By the time I got there they'd cleared the roadway and were about to head back to the fire station. They only clear the pavement itself, so there's a rather large portion of potential firewood still on county property (plus some on mine). One of the firemen assured me no one had been hurt in the fall, which is a relief.
Update, Friday morning: yesterday someone came and chainsawed the portion of the fallen tree that was on county right-of-way, and right now there's a county crew out there and it sounds like they're loading up the sawn logs for removal.
At least I hope that's what they're doing. Anyway, the part of our property affected by the tree fall is one we found in a more or less natural state and that's how I've kept it, so if they leave the rest of the tree on the private property that will be fine with me.
On May 3, 2002, I sat down in front of a Windows 98 desktop computer in what I came to refer to as Castle McGehee — a three-bedroom house on just under an acre in a residential subdivision not all that far from the present home acres — and posted this, the first post to my first blog:
Even as it’s being decided there’s no evidence that Saddam Hussein was involved in 9/11, that question becomes increasingly unnecessary. After all, he was offering Palestinian human-bomb terrorists an inducement, in the form of $25,000 to their families, and now we have some idea where this money was coming from.

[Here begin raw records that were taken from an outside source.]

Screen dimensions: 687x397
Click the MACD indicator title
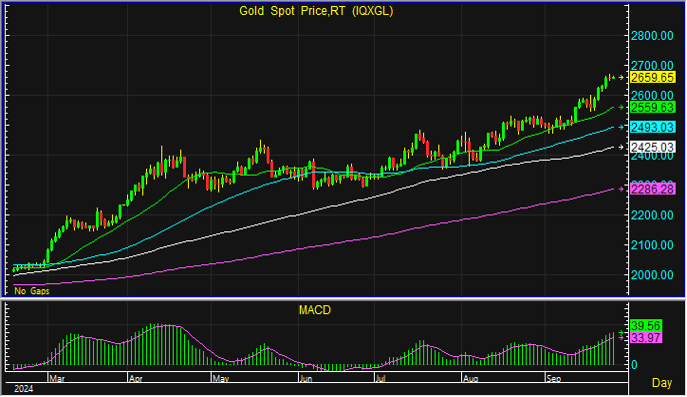click(315, 310)
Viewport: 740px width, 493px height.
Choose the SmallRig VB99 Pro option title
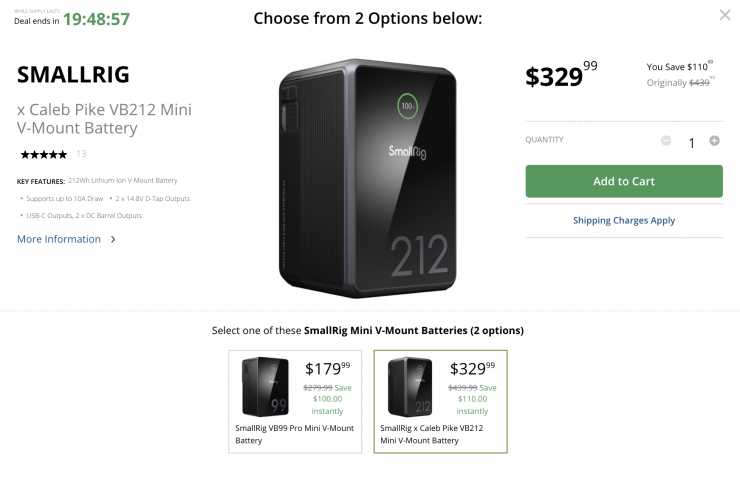[294, 434]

As for Old Stinky (more charitably known as Yasser Arafat), with one of his top lieutenants dropping a dime on him to Shin Bet, his fall ought to be accelerating presently, even without the Bush Administration onboard. Joel Mowbray’s piece at TownHall.com starts out sounding like a criticism of Israel, and there’s criticism aplenty for Israeli tactics that might not be up to snuff from our rarefied perspective (a perspective not yet coarsened despite 9/11), but he lays most of the blame on Old Stinky and his henchmen. There’s a lot to be said for some UN culpability there too.
At the time I was using Blogger, hosted on Blogspot (I later removed it to my own hosted domain which, at the time, was mcgeheezone.com), so I've come full circle. In between times I self-hosted using Movable Type and Expression Engine, and then Wordpress.
These days I'm using Blogger because the main reason I want to keep the domain now is for my email address, for which I don't need website hosting or FTP access.
Not all of the links in the piece still work (let alone the opinions). The surprise is that most still do.
The home acres just got bombarded with a heavy salvo of water projectiles, heavy enough to create its own wind. What hasn't been in evidence, according to the lightning detector app I downloaded this morning, is thunder; the nearest strike I saw, last time I checked it, was 95 miles away.
This storm is part of a system that, on the radar map, looks like an enormous, skeletal comma with its center of circulation in Iowa. It would take me two days of moderately tiresome driving (not counting traffic) to get there from here. So, is a bit of flash too much to ask?
As I recall from a weather report I saw last week, this system started out looking very similar, out in the northwestern Pacific. The models — weather models, which have to actually demonstrate predictive value, unlike climate models — predicted it would hold together and traipse across the American heartland about now. Parts of it did serious damage here and there to our west, but it seems to have fizzled as those parts have passed through our neck of the woods. Last night a mean-looking leading line fell apart as it crossed the area of Talladega Mountain in eastern Alabama, and this morning the more cohesive trailing line held together only slightly better.
As I was typing that preceding sentence I finally received the first notification of a lightning strike just 20 miles away, but it was east of here. The storm is receding into the distance having already given us the worst it cared to.
There's still a disorganized mishmash of weather bringing up the rear, so we may see some individual cells pass through later today that might make more noise.